WHAT TO DO: Only one stretch of the data below is needed. Output the lines from the one with "Click Nice + to raise niceness" up to and including the one with "Screen dimensions: 780x446", exactly as they stand.

EXTRACTED RECORDS:
Start of Block

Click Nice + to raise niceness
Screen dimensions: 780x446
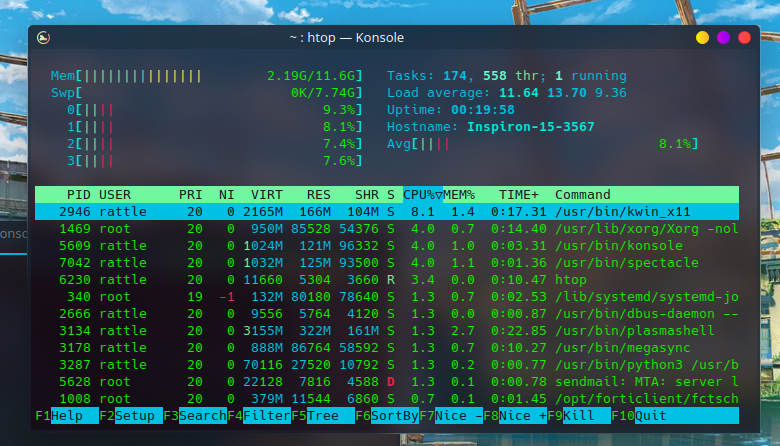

End of Block
Start of Block

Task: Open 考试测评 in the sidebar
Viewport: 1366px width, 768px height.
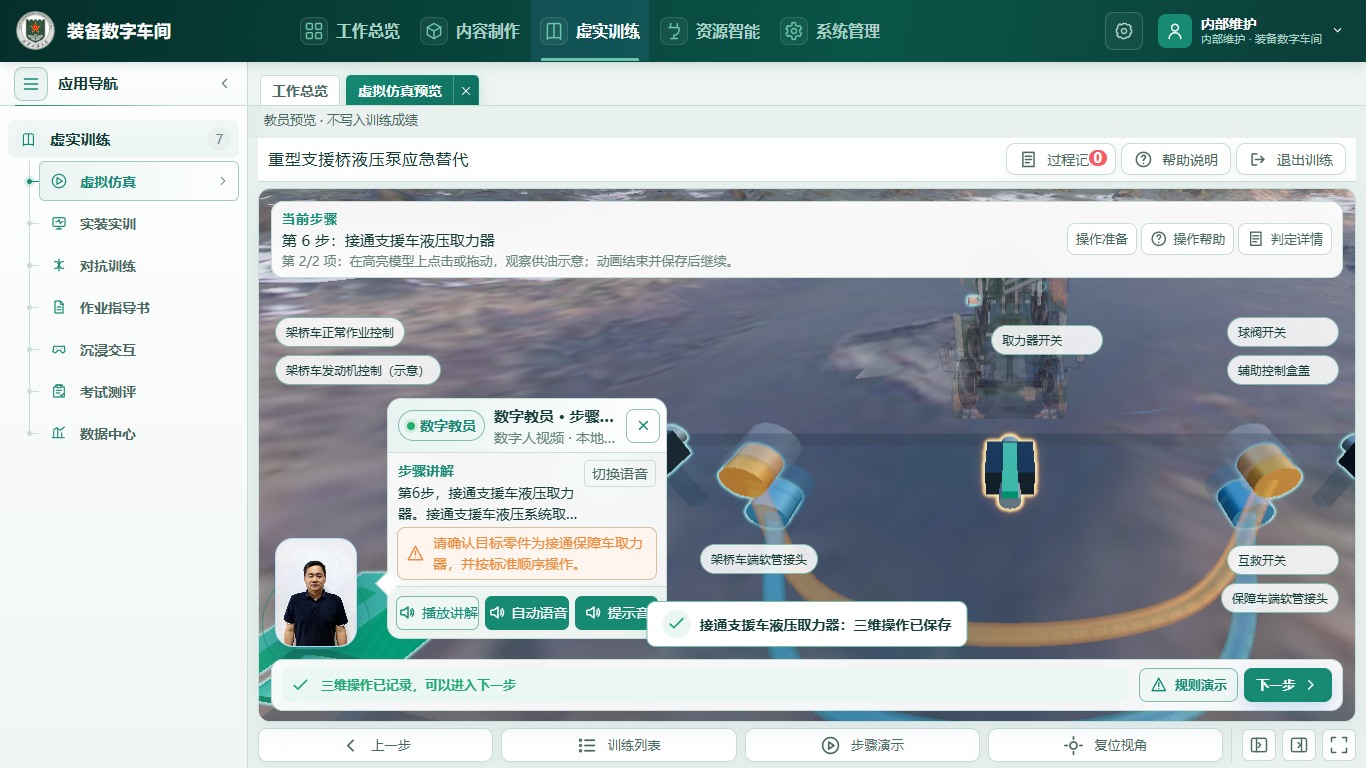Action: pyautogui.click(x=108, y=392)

End of Block

TASK OUTPUT:
Click Nice + to raise niceness
Screen dimensions: 780x446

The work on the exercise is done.